Ah yes. I slipped on the ice and reached for the closest thing to stabilize my falling frame... a thin piece of metal I brought with me to the ground. Big man fall hard.

rob said...

caveboy! thought about including the binder/undergarment incident. that was a good one.

Dave said...

good episode of the test up. apparently,the internet is wrong.

Dave said...

rob, you know of car seat headrest? pretty good stuff, hailing from leesburg

Mark said...

I'm officially on holiday vacation. Won't be back at work until January 4th. Sweeeet.

Whitney said...

Happy Birthday, Squeaky.

rob said...

so you've got time to knock out day seven, then, mark? it's a 50/50 proposition whether we get all 12 days in before the end of the calendar year.

dave, i am aware of leesburg's own carseat headrest. the kid graduated from a high school in town just a few years ago. i dig his stuff.

Whitney said...

Rob, was re-reading this post, and I think 150 times for Dumb & Dumber is fair -- in terms of pressing play at the beginning. Making it to the end? 6 or 7. We'd usually have an AM conversation that compared how far we made it before passing out. Hot peppers scene was a milestone.

Don't know what we watched more, D&D or B&B. Heh heh.

TR said...

FYI for you music fans - Maron's WTF podcast up this morning is an interview w/ Derek Trucks. Very cool interview. Derek talks about his influences, Col. Bruce Hampton, the Allmans, the blues, his new band, playing live as a 9 y/o, etc.

Slow day at the cracker factory, so I'm rocking the pods at my desk.

Dave said...

try car seat headrest-- echoes of clap your hands and say yeah, the strokes, of montreal, and neutral milk hotel.

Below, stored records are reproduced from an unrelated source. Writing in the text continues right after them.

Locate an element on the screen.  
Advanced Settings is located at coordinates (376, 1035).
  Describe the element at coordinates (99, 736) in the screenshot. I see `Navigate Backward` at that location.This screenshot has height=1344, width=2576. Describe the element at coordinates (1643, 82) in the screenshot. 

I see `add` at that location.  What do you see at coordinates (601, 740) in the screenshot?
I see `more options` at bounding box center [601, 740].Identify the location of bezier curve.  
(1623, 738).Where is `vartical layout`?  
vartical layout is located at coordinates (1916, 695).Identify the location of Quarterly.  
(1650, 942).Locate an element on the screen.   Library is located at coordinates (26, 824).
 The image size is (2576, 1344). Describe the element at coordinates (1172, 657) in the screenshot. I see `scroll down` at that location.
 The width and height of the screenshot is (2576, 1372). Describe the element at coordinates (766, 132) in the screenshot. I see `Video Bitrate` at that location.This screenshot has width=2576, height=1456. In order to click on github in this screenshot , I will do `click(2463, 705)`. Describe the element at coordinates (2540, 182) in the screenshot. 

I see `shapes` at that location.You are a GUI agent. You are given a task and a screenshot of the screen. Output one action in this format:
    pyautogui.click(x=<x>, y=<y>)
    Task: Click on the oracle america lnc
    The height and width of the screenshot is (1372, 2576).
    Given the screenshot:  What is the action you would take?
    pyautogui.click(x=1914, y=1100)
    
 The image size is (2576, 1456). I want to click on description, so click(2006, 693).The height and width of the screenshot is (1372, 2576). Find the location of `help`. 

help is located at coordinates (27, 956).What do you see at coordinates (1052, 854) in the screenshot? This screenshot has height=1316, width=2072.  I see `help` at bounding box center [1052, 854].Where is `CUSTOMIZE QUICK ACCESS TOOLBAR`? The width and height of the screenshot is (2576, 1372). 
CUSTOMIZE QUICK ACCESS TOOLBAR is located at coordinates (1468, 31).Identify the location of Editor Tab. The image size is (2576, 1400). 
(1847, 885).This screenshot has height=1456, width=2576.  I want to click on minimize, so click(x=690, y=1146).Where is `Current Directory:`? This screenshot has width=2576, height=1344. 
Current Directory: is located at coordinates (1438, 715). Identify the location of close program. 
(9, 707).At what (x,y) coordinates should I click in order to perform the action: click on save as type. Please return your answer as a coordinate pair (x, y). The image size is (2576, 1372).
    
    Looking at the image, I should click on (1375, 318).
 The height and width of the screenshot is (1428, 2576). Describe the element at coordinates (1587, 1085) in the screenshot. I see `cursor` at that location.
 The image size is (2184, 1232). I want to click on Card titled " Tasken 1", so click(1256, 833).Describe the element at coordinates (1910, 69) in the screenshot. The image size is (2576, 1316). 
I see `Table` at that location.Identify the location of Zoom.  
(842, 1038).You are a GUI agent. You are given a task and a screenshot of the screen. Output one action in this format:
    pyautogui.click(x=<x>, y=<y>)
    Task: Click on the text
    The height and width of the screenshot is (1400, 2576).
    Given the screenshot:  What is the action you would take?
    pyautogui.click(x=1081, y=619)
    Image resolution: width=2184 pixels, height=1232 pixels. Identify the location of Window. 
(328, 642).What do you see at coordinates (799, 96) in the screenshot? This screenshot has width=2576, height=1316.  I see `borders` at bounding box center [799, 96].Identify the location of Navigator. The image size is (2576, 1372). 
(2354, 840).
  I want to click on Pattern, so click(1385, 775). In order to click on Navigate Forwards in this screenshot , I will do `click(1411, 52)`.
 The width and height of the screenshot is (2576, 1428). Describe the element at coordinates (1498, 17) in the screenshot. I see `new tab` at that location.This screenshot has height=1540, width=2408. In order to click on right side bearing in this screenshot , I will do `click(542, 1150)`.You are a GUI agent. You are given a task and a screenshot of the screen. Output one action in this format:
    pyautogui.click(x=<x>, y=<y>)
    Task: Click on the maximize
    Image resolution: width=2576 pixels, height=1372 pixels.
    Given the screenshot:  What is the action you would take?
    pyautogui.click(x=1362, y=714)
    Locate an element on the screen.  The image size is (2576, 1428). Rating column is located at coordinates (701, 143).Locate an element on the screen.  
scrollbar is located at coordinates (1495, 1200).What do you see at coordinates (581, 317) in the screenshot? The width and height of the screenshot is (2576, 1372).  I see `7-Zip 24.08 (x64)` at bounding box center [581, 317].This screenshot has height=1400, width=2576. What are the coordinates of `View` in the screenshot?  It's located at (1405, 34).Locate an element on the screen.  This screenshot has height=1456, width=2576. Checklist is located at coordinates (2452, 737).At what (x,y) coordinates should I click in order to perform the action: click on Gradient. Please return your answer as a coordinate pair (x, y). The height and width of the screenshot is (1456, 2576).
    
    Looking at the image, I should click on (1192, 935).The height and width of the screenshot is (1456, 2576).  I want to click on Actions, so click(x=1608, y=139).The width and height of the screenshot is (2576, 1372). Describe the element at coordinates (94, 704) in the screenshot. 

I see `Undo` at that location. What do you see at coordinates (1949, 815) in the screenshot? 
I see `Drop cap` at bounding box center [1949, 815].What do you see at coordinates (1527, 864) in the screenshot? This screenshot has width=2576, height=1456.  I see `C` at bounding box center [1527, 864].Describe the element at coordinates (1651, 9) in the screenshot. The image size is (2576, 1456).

it's definitely not hip-hop.

Danimal said...

Cracker factory du jour is in balmy Rochester NY. Great times.

TR said...

Rochvegas!!! If you're lucky, you'll get to visit Albany and Troylet as well.

T.J. said...

what awful, awful places

Shlara said...

um, Tiger Woods?

TR said...

He's feigning normalcy.

Shlara said...

I visited Lincoln's Cottage today--it's in the Petworth neighborhood of DC, on the grounds of the Armed Forces Retirement Home--a really cool site to see here in town.
And they have a great gift shop with some clever Lincoln t-shirts.
They also host a Bourbon + Bluegrass event in the spring--which I think would appeal to this crowd.

TR said...

In the last ten days in our town, a 45 y/o dad with an 8 y/o daughter and a 5 y/o son, and a 51 y/o dad with a kid in high school and a kid in college both passed. Brutal at any time, but doubly tragic right in front of Xmas. Sorry to be a bummer, but it's another reminder to seize the day.

Danimal said...

Yes. Yes. Remember my post some time ago about Flanagan's bar that my old man used to frequent with his cronies and their boys including me? Well I just finished a session with Pat, Pat Flanagan son of owner whose mom just suddenly past a few weeks ago. Granted she was almost 80 but in good health and alcohol free for a decade or so. Serious reminiscletoe, making this work trip during the holidays just about special and more than worth it. I wish all you beautiful people a wonderful Christmas, sincerely. Peace and love.

Danimal said...

Hi.

Danimal said...

For one or a few of the best Manhattans you will ever consume, see Andy at the Woodcliff Inn.

Mark said...

I'm guessing it's not the same Flanagan's that is a south Florida institution (multiple locations). That place is the tits. Seriously. If you're ever in south Florida and need a drink. Find the nearest Flanagan's.

Shlara said...

This. Is. Awesome.
Take 2.5 minutes to watch the video

http://nba.nbcsports.com/2016/12/23/kristaps-porzingis-wins-latvian-athlete-of-the-year-family-accepts-via-song-video/?utm_source=dlvr.it&utm_medium=twitter

zman said...

If you're looking for a new bourbon to try you could do a lot worse than Noah's Mill.

rob said...

the gheorgemas fairy just dropped a new post.